In an article discussing the economic fallout that will unavoidably follow this latest presidential decree, Jeff Deist of the Mises Institute explains how renters will ultimately pay the cost of the government’s “care.” Deist writes:

Rental housing units will drop in price as more landlords abandon the business—setting the stage for commercial and private equity buyers to grab units on the cheap from individuals and small owners. Ultimately, foreclosures, evictions, and tax sales will happen no matter what the federal government does. The likely outcome is bigger players owning more and more of the rental housing stock, consolidating the permanent renter class and adding to the rootlessness many Americans feel. Even the most modest home ownership creates skin in the game and encourages better neighborhoods, while areas dominated by rentals lack the same incentives for improvement. And the new owners of rental units will pass all the uncertainty, risks, and potential losses on to millions of Americans in the form of higher rents.

Even for 2020 standards of head-shaking happenings, President Trump’s decision to unilaterally usurp power over private property is nearly unbelievable.

I would ask how our Founding Fathers would have reacted if some king issued a fiat giving himself control of their contracts for use of their own private property, but we don’t have to wonder. We know how they would react because we have only to read the Declaration of Independence and the record of how they sacrificed their lives, fortunes, and sacred honor to restore their right to govern themselves and to control their own property.

The book Our Rights puts a fine point on the primacy of property rights to our Founding Fathers: “The centrality of property rights to the American conception of liberty can scarcely be exaggerated.”

No one with even a cursory understanding of American history needs to read a catalog of quotes from the Founding Fathers to know that the Our Rights summary of the situation is accurate.

I will, however, include a couple of quotes, hoping to clear up any doubt as to the constitutionality or American-ality of the president’s consolidation of control over rental property in the land of the free.

“The right of property is the guardian of every other right, and to deprive a people of this, is in fact to deprive them of their liberty,” Arthur Lee of Virginia wrote in An Appeal to the Justice and Interests of the People of Great Britain in 1775.

Echoing that equation of property rights and liberty, I present James Madison. “Where an excess of power prevails, property of no sort is duly respected. No man is safe in his opinions, his person, his faculties, or his possessions,” Madison wrote in an essay called “Property” written n 1792.

This last quote is not from a Founding Father, but is from a man often quoted by the Founding Generation in the letters, essays, and books: Thomas Gordon. “Happiness is the Effect of Independency, and Independency the Effect of Property,” Gordon wrote in Cato’s Letters No. 68, published in 1721.

I’ll close with a couple of quotes from the most applicable authority on this subject: the U.S. Constitution.

The Fifth Amendment reads, in relevant part: “Nor shall private property be taken for public use, without just compensation.”

Neither President Trump’s executive order, nor the CDC directives issued subsequently provide any compensation — much less just compensation — to the owners of the rental properties that will now be controlled by the federal government.

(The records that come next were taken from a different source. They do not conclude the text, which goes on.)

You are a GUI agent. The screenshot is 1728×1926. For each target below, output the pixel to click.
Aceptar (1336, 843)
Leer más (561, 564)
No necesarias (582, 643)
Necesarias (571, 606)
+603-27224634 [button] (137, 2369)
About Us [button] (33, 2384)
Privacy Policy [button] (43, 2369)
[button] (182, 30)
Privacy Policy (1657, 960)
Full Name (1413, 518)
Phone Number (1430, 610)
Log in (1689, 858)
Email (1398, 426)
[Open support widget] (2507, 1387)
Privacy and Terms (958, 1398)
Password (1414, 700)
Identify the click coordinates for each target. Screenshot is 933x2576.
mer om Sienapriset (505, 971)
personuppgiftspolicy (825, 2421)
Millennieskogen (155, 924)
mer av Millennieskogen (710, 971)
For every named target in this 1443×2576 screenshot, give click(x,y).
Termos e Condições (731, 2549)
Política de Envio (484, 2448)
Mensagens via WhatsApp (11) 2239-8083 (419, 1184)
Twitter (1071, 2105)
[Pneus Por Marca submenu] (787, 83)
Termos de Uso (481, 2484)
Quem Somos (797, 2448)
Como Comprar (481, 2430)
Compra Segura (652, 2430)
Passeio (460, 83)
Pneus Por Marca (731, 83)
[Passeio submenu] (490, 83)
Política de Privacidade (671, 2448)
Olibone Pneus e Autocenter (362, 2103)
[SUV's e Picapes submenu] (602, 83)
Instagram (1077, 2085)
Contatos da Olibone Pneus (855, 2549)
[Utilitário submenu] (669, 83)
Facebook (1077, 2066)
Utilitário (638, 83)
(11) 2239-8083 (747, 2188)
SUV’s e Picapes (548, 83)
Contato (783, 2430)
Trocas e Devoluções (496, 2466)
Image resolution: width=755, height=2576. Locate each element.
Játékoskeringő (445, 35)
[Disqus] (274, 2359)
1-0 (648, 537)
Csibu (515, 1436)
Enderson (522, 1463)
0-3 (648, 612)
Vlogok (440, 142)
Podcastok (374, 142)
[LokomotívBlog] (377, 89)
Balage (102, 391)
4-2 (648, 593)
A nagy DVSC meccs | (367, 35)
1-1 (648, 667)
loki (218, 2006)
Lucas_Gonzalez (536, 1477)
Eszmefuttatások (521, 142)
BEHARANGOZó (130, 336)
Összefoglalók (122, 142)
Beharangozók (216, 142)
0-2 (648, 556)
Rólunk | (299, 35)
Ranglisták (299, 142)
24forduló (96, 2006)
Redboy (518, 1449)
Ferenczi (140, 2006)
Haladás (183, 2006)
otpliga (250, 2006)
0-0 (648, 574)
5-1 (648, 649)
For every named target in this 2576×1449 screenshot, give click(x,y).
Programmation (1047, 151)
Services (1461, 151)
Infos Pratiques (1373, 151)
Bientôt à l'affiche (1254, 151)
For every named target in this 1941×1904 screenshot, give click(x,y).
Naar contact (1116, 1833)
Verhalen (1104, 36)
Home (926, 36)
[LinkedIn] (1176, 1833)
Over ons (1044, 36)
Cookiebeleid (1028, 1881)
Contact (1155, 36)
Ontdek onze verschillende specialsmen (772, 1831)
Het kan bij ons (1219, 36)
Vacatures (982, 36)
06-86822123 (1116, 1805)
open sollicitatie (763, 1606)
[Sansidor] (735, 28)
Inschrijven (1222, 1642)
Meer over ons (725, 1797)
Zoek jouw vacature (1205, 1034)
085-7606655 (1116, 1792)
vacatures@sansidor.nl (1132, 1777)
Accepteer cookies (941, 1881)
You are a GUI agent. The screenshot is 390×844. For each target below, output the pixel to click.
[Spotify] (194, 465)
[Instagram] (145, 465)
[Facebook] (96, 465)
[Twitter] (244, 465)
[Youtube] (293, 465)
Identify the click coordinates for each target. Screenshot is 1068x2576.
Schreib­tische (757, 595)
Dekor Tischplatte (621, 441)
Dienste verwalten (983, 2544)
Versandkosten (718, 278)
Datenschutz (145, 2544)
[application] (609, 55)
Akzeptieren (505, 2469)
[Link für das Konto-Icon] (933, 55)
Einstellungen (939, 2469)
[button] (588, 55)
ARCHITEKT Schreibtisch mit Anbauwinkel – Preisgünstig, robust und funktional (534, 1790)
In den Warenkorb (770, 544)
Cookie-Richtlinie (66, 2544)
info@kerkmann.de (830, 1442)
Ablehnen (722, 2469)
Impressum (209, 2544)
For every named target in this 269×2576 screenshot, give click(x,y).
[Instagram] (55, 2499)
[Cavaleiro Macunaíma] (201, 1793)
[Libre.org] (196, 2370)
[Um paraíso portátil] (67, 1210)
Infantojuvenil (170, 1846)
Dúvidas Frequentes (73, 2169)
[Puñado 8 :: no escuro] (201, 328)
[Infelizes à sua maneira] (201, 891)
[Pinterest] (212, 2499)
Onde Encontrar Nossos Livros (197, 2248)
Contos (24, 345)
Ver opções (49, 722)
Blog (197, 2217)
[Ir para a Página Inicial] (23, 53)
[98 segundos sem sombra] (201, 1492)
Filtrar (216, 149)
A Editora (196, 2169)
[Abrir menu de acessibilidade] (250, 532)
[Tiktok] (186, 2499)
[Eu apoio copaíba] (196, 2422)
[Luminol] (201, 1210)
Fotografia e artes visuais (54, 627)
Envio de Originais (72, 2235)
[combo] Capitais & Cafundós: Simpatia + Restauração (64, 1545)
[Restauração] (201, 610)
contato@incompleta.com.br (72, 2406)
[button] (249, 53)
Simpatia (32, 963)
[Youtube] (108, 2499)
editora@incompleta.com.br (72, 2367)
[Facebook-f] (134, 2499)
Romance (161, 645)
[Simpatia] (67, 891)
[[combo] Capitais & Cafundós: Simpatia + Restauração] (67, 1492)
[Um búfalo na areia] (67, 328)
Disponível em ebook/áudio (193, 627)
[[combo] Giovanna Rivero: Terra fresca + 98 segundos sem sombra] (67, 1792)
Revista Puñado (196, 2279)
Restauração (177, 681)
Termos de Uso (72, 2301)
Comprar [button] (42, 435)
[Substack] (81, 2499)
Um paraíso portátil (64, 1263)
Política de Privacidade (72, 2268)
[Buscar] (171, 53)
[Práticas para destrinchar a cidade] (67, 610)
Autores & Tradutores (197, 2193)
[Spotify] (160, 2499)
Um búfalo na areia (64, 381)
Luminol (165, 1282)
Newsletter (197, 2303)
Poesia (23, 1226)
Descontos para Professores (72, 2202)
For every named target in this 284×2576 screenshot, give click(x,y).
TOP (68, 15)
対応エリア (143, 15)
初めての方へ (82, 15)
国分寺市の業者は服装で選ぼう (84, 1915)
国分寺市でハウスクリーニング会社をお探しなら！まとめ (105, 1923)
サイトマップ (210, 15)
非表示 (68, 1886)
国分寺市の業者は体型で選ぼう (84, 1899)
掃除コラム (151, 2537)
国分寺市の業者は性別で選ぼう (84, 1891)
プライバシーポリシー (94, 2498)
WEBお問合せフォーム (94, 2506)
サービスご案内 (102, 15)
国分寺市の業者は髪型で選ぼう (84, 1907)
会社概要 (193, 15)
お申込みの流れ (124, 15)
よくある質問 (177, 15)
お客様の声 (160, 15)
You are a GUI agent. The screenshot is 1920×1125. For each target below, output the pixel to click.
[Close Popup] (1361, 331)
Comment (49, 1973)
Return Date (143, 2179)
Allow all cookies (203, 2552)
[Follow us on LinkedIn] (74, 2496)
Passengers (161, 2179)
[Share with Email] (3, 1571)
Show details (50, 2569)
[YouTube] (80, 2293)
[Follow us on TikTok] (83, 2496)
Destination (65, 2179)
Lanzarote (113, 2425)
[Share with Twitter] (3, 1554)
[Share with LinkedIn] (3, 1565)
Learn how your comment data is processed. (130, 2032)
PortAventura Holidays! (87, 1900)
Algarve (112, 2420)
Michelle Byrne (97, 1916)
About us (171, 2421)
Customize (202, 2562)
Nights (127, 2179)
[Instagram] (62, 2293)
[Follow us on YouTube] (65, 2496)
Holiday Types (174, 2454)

Article I, Section 1 begins: “All legislative [lawmaking] powers herein granted shall be vested in a Congress of the United States.”

Executive Order 13945 was not passed by Congress, and Congress is the only branch of the federal government that can make laws; otherwise, those laws are not made with the consent of the governed, and that got our Founding Fathers a little upset at their own property-pilfering executive. It seems that “stroke of the pen, law of the land” policy so popular with previous presidents is still very much in vogue with the current occupant of the Oval Office.